![Ridgefield resident Heidi Pozzo points out that should both school bond proposals pass, Ridgefield will have the highest debt per student in the state at roughly $71,000 per student before interest.](https://www.clarkcountytoday.com/wp-content/uploads/2024/03/Large_Clark-County-Today-Being-‘Number-One-isnt-always-best.jpg)
Ridgefield resident Heidi Pozzo points out that should both school bond proposals pass, Ridgefield will have the highest debt per student in the state at roughly $71,000 per student before interest
Heidi Pozzo
for Clark County Today
If the $190 million bond is approved in the April 23 special election, the Ridgefield School District will claim the number one spot in a few places. But being number one isn’t always a good thing.

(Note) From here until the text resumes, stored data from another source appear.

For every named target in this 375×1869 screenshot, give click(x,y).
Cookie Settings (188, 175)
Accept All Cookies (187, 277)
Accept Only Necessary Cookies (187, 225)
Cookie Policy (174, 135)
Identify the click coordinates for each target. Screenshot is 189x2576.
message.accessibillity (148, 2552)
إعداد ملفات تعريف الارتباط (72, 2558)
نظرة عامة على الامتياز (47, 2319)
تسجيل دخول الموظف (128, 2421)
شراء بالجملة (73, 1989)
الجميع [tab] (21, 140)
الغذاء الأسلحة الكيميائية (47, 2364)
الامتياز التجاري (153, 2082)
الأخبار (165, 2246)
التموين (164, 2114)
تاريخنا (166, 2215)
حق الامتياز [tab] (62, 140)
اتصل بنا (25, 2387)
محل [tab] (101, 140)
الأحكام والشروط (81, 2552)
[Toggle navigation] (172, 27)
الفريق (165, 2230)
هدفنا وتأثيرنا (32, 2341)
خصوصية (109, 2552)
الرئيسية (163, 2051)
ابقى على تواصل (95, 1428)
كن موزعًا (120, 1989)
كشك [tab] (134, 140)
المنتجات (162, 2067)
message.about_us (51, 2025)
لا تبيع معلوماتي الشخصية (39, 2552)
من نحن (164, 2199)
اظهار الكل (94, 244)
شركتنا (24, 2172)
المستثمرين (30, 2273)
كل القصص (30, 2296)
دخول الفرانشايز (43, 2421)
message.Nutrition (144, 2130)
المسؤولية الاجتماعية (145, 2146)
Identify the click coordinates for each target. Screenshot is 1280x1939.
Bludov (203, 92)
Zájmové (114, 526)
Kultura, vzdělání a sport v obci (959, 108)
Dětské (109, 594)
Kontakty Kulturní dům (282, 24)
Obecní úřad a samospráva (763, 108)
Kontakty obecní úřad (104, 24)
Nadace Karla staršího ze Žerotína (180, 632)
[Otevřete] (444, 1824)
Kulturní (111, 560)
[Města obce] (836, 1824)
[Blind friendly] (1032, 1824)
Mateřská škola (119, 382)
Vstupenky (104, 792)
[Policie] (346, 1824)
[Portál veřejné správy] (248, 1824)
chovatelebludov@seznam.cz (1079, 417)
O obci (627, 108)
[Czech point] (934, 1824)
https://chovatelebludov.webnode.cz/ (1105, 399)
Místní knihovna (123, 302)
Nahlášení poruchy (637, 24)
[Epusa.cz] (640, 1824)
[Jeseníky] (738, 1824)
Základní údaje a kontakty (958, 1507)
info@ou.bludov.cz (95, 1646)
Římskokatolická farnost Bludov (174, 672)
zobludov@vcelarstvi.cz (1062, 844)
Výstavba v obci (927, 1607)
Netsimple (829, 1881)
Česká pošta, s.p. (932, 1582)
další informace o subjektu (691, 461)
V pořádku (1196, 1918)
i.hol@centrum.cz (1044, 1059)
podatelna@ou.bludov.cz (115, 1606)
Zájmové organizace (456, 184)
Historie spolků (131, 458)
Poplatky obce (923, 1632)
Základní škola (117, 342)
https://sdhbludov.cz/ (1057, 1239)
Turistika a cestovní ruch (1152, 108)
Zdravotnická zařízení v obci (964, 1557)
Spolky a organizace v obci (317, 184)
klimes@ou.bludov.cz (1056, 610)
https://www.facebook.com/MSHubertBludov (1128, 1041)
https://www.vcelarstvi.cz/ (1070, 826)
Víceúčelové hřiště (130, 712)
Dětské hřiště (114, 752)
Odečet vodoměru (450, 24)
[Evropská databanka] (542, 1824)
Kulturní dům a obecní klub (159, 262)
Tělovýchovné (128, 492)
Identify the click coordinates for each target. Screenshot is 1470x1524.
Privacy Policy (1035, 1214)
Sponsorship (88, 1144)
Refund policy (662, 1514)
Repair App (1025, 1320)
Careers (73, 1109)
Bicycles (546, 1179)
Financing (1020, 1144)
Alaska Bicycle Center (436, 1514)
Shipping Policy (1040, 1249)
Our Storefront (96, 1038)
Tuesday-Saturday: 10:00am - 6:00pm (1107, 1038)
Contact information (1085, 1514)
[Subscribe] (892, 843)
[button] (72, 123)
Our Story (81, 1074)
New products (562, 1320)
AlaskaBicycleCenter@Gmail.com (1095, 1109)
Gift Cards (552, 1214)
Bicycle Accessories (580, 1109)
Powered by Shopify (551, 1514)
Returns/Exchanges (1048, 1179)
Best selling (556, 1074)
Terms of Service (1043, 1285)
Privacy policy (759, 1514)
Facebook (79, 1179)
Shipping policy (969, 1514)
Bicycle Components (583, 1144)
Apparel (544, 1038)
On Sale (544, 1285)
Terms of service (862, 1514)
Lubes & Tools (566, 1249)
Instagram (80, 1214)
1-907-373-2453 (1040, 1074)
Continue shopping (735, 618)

![Heidi Pozzo](https://www.clarkcountytoday.com/wp-content/uploads/2024/02/Mug_Clark-County-Today-Heidi-Pozzo.jpg)
Washington state has 295 school districts. Should both proposals pass, Ridgefield will have the highest debt per student in the state at roughly $71,000 per student before interest. Tacoma is next with its recent bond at roughly $54,000 per student. Kalama follows at roughly $47,000 per student. There are roughly 25 school districts that have more than $25,000 per student debt. (see methodology below)
Should both propositions pass, Ridgefield will have the highest tax rate in Clark County at $3.89. This is my least favorite chart because it obscures the dollars that people pay. Ridgefield has higher than the average home values in Clark County. The average home value per the Assessor’s Office is $500,000. Ridgefield School District shows the average home price is $627,852. The difference in actual taxes paid between the average home in Clark County vs. the average home in the Ridgefield School District using the same rate is about $500.
Having the highest rate in the area and higher than above average home values means you pay significantly more in total dollars than the rest of Clark County to fund schools on top of what the state pays.
But having the highest rate isn’t enough.
At the March 12 School Board meeting, to a question about maintenance needed as outlined in the Information and Condition of Schools report, the response was that funds are not available and a capital levy or another bond would be needed for repairs.
There’s also the challenge of absorbing the overhead from the three new schools proposed in the bond measure (the 5-8 school is operated as two separate schools). There will be some small number of new students that will be funded by the State beyond funding currently received for the existing student body. That means all the staff, operating the facilities, utilities, etc. need to be covered by money coming from somewhere else.
The current levy ends in 2025. The worksheet provided by the district that reflects the new bond rate also shows the levy going back up to $1.50 per thousand. That’s built into the new rate of $3.89.
Will that be enough?
The 2023-2024 budget anticipated a loss of nearly $3 million. That loss is expected to decline to a forecasted $1.3 million loss for the school year. Funds need to come from somewhere to cover losses. Adding in more costs from three new schools will only exacerbate the situation.
Remember, every dollar spent through bonds (capital) has an impact on the operations (levy) side. That’s why it is so critical to be judicious in how capital is spent to focus on actual needs. Spending too much on a bond means needing to spend more on levies in the future.
Methodology for calculating debt per student:
Debt balances from the most recent F196 reports for fiscal year end (2022-2023) were obtained. Debt for bond measures that passed in February 2024 and Ridgefield’s April 2024 proposal were added to arrive at total debt. Total debt was divided by 2022-2023 enrollment, which includes early learning and online/alternative learning.
Heidi Pozzo has been a Ridgefield resident for 16 years. She is a concerned citizen who would like students to get a good education and thinks we can do it in a more cost-effective way.